# Crane and Work Caboose



## T-Man (May 16, 2008)

In another thread ED requested some crane action. Here it is.
To the right is the 6460 with a 2419 Work Caboose. The other is a 6560 with a 6119-25.


----------



## Boston&Maine (Dec 19, 2007)

I have always wanted a crane car but I hate the idea of paying double what a normal piece of rolling stock costs... Did that crane happen to help out with the coal train derailment last week?


----------



## Big Ed (Jun 16, 2009)

T-Man said:


> In another thread ED requested some crane action. Here it is.
> To the right is the 6460 with a 2419 Work Caboose. The other is a 6560 with a 6119-25.


I was looking at older posts and saw this.
Better late then never.
Thanks T, this is the first time I saw this. :thumbsup:
A blast from the past.


----------



## T-Man (May 16, 2008)

Yeah, since I stopped subscriptions, I have missed out on some good threads I enjoy your travel thread too.


----------



## bigdogjeff1 (Sep 11, 2010)

this is my cranes 1 tmcc 1 oldschool


----------



## T-Man (May 16, 2008)

With my interests in work cabooses I thought I would add to this thread some more pictures. I also added "crane" tags to a few threads I searched out. Ed has an Interesting Bethlehem Steel set.

From Weavers Thread











From my image gallery.











Let's not forget this one. The basket case.


----------



## tjcruiser (Jan 10, 2010)

Fabulous dino car ... I guess he broke out for the attack, huh?!?

TJ


----------



## rrbill (Mar 11, 2012)

DL&W - Dinosaur, Lizard and Western?


----------



## T-Man (May 16, 2008)

I could add a cowboy. Remember Jesse James meets Frankenstein?

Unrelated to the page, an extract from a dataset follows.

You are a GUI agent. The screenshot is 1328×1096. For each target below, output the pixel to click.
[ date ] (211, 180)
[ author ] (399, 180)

That car is original all those claw/bite marks are for real by mice or rats. I guess they liked the color and left the rest of the box alone.


----------



## T-Man (May 16, 2008)

DL & W, Dinosaur, Lizard and Western it is.


----------



## rrbill (Mar 11, 2012)

T-Man, you get the trophy for originality and improvisation. Sorry, there's no cash prize.


----------